At 10:45 p.m. today the band will play to old fans - known as Ezralites and hope to make some
new ones during the 2003 Elvis Presley Festival.
"We still have just a great following in Mississippi. High School Kids and people in their 30s are
fans," Griffin said. "We're still making the best music we can and entertaining people out there.
Somehow, it continues to work, so we're thrilled."
Griffin said the band spent Thursday preparing a special treat just for the Tupelo show.
"We're actually working up an Elvis song," he said. "It will either be 'Suspicious Minds' or 'Maria's the Name.' If we're asked to play the Elvis Fest, we've got to tip our hat to the king - most definitely."
Solid Reputation
Better Than Ezra, which formed at Louisiana Sate University in 1988, burst onto the scene in
1995, when the bands self-produced and self-promoted album "Deluxe" sold 30,000 copies. That
prompted Elektra Records to sign the band and the album eventually went platinum on the
strengths of the singles "Good" and "In The Blood."

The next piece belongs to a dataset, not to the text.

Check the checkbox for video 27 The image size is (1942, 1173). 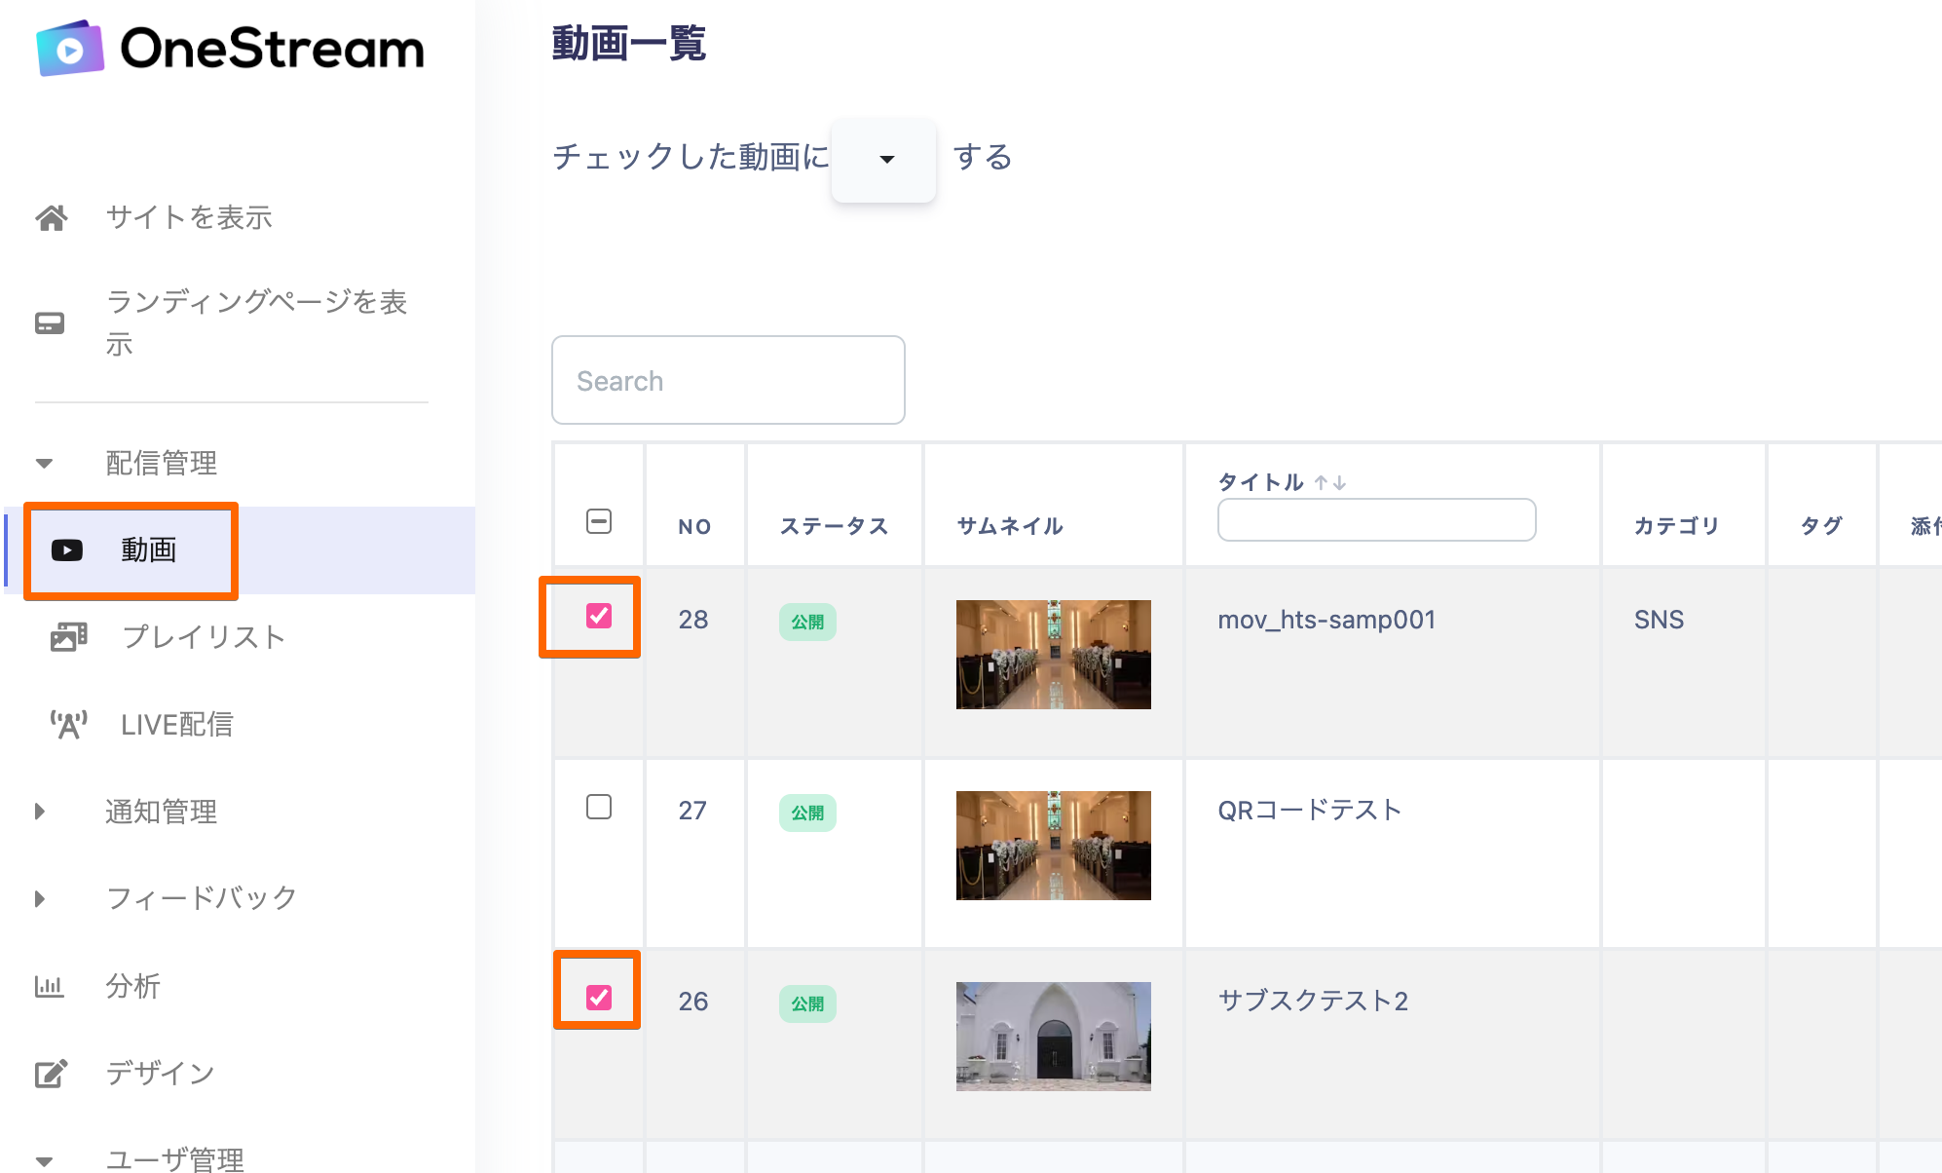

On Thursday Amazon.com listed the band's fourth CD "Closer" as the No. 1 selling CD in Mississippi, just ahead of "Jerry Clower's Greatest Hits." "Wow," Griffin said when told of the news.
Better Than Ezra is currently recording material for a new album that could be ready by February 2004.
"We're probably going to be playing three or four new songs, I imagine," Griffin said. "It's great to test new songs out on the road. You get an instant reaction and you know if the song has any resonance with people."
Griffin plans to drive up today from his New Orleans home and he promises the band will be ready to put on a show in Elvis' hometown.
"If you believe in the ethic of TCB -meaning Takin' Care of Business- you've got to...come down to the Fest," he said, "because we're going to be Takin' Care of Business in Tupelo."